Your answer must consist of the lines running from the one that holds "Agate (46, 1254)" to the end of the data, copied exactly.

------------------------------------------------

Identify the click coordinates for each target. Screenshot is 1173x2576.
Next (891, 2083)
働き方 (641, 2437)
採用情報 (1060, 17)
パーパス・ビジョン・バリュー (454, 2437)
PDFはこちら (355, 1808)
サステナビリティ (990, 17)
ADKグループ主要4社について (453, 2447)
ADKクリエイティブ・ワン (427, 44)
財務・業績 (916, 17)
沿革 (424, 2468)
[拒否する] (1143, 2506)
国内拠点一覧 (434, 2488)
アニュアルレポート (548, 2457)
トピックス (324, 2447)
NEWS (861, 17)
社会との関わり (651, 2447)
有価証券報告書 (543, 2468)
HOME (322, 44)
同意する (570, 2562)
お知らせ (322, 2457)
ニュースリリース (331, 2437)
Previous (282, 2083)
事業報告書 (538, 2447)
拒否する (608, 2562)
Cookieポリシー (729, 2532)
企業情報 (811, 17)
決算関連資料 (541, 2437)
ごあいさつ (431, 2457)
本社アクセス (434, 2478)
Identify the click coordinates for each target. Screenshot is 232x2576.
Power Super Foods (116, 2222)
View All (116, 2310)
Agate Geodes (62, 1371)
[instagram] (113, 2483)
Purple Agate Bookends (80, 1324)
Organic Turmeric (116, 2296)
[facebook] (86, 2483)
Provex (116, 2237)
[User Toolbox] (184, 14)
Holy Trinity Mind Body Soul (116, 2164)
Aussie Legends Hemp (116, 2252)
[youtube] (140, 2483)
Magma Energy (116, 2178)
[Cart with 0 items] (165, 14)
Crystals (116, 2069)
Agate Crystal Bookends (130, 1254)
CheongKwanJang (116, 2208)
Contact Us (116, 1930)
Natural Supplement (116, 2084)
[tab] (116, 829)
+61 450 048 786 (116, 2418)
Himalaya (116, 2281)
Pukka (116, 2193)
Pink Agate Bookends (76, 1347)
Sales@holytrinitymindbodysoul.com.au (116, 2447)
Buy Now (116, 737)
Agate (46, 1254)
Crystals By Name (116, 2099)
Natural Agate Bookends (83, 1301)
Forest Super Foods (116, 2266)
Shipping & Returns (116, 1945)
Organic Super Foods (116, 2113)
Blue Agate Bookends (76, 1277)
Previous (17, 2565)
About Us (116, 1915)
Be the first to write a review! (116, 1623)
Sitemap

------------------------------------------------

▶ _Written response_
Agate (46, 1254)
Crystals By Name (116, 2099)
Natural Agate Bookends (83, 1301)
Forest Super Foods (116, 2266)
Shipping & Returns (116, 1945)
Organic Super Foods (116, 2113)
Blue Agate Bookends (76, 1277)
Previous (17, 2565)
About Us (116, 1915)
Be the first to write a review! (116, 1623)
Sitemap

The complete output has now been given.